**RECORDS PROVIDED:**
——
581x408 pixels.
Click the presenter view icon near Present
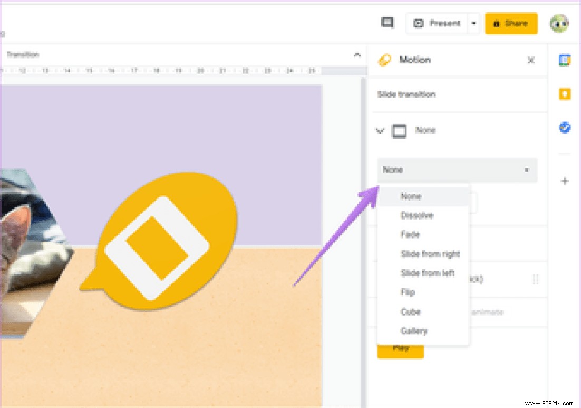point(387,23)
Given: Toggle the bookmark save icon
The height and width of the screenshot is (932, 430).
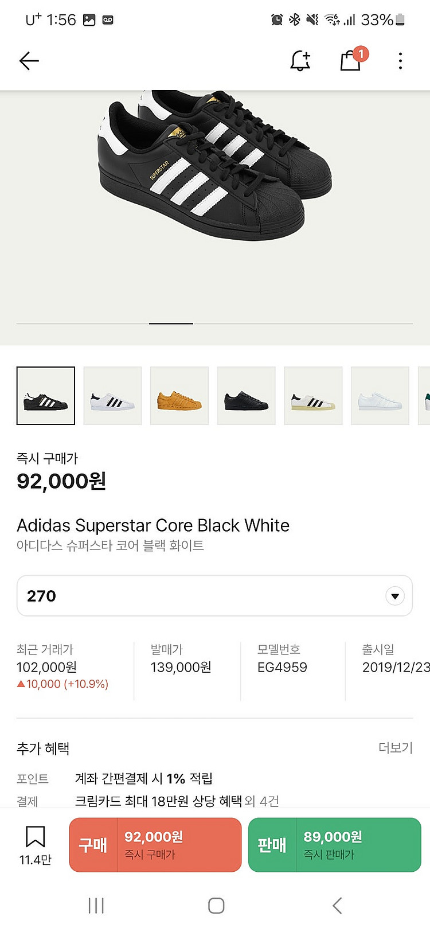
——
**ACTION ITEM:** Omit every picture, then reproduce the rest of the listing exactly.

**FINISHED TASK:**
581x408 pixels.
Click the presenter view icon near Present
point(387,23)
Given: Toggle the bookmark save icon
The height and width of the screenshot is (932, 430).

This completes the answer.